Innovation und Ausbau der Geschäftsfelder in Deutschland und Europa - so lautet die Devise der Deutschen Telekom nach dem Verkauf ihrer US-Sparte an den Marktriesen AT&T. Gut 39 Milliarden Dollar (28 Mrd Euro) zahlen die Amerikaner. Geld, mit dem sich der Bonner Konzern in vielversprechenden Bereichen wie der Datenwolke, dem vernetzten Auto und intelligenten Energienetzen breiter aufstellen will.
"Die Telekom muss mehr werden als nur Netzbetreiber", sagte Finanzvorstand Tim Höttges am Montag. Eine Expansion nach Asien oder Afrika schloss er aus. Aber bevor das Geld fließt, haben die Kartellwächter das Sagen. AT&T rechnet damit, dass der Kauf erst in zwölf Monaten abgeschlossen werden kann.
Börse feiert Befreiungschlag
Mit dem Verkauf der US-Sparte trennt sich die Telekom von rund einem Viertel ihres Geschäfts. Der vor zehn Jahren für viel Geld übernommene einstige Ertragsgarant war im hart umkämpften US-Markt immer mehr ins Hintertreffen geraten. "Wir haben die beste Lösung für unser Unternehmen, unsere Kunden und unsere Aktionäre gefunden", sagte Telekom-Chef René Obermann. Das wurde an der Börse ähnlich gesehen, wo der Radikalschnitt als Befreiungsschlag gefeiert wurde.
Höttges sprach von der mit Abstand attraktivsten Möglichkeit. Die Erwartungen an einen Verkaufspreis seien erheblich geringer gewesen. Im Schnitt sei T-Mobile USA mit 17,5 Milliarden Euro bewertet worden. Nun erhalte die Telekom von AT&T 28 Milliarden Euro. "Wir verkaufen ein Viertel des Unternehmens und bekommen 70 Prozent des Unternehmenswertes der Telekom." 28 Milliarden Dollar will AT&T bar auf den Tisch legen und 14 Milliarden Dollar in AT&T-Aktien. Die Deutschen erhielten damit einen Anteil von 8 Prozent am größten Telekom-Konzern der Welt und könnten pro Jahr rund 600 Millionen Euro Dividende einstreichen.
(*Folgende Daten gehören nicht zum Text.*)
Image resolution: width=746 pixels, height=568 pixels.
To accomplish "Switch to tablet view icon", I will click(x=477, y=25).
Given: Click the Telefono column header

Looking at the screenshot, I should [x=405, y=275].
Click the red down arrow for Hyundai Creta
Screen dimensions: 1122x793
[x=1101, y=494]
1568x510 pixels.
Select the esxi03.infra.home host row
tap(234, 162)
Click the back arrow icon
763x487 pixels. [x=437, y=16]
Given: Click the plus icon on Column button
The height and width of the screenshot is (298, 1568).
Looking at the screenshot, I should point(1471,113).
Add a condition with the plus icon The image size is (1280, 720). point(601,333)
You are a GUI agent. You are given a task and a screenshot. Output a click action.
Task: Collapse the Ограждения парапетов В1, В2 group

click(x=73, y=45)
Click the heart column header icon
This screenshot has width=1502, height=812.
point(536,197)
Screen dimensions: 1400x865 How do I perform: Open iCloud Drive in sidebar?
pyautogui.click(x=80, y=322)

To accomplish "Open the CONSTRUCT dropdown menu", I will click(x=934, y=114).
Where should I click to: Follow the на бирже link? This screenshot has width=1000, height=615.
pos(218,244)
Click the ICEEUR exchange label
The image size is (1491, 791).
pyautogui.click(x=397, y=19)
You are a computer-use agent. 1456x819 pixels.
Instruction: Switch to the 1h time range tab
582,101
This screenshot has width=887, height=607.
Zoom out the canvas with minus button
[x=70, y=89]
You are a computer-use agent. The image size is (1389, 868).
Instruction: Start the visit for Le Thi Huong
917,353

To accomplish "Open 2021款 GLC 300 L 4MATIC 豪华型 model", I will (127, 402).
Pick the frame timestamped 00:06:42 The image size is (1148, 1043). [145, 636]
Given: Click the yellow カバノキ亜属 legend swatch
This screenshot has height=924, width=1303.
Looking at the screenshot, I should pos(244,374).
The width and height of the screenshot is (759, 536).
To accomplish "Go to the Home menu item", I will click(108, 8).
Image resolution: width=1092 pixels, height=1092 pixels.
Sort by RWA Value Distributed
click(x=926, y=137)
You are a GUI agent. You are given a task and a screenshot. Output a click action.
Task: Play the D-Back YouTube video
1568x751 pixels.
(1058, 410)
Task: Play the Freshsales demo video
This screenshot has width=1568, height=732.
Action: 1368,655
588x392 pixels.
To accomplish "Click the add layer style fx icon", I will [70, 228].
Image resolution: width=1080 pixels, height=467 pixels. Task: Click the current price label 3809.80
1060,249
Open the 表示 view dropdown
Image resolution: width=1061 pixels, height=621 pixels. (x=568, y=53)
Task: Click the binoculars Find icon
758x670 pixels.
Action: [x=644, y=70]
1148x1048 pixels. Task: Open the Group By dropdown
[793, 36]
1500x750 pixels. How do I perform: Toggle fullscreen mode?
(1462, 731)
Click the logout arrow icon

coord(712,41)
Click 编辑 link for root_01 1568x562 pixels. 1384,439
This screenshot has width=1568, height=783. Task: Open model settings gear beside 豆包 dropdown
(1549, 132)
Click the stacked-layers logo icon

Kartellwächter werden prüfen
Noch aber steht der Segen der Kartellwächter aus. Analysten erwarten, dass die Wettbewerbshüter in den USA den Zusammenschluss genau unter die Lupe nehmen werden. Daher drehten sich bei einer kurzfristig anberaumten Konferenz am Montag in New York die meisten Wortmeldungen um die Frage, ob AT&T das Geschäft glatt durchbekommt.
Der Chefjustiziar des Konzerns, Wayne Watts, gab sich zuversichtlich. Er räumte allerdings ein, dass es noch keine Signale aus Washington gebe. Neben dem Justizministerium wird auch der Netzregulierer FCC zu bewerten haben, ob die Megaübernahme den Wettbewerb behindert.
Von Erfahrungen mit Übernahmen profitieren
Höttges hält die Gefahr wettbewerbsrechtlicher Schwierigkeiten für gering. AT&T habe große Erfahrung mit Übernahmen und amerikanischen Wettbewerbshütern. "Bei kleineren Auflagen wird der Deal nicht scheitern. Im unwahrscheinlichen Fall, dass er bei größeren Auflagen doch scheitert, zahlt AT&T uns drei Milliarden Dollar."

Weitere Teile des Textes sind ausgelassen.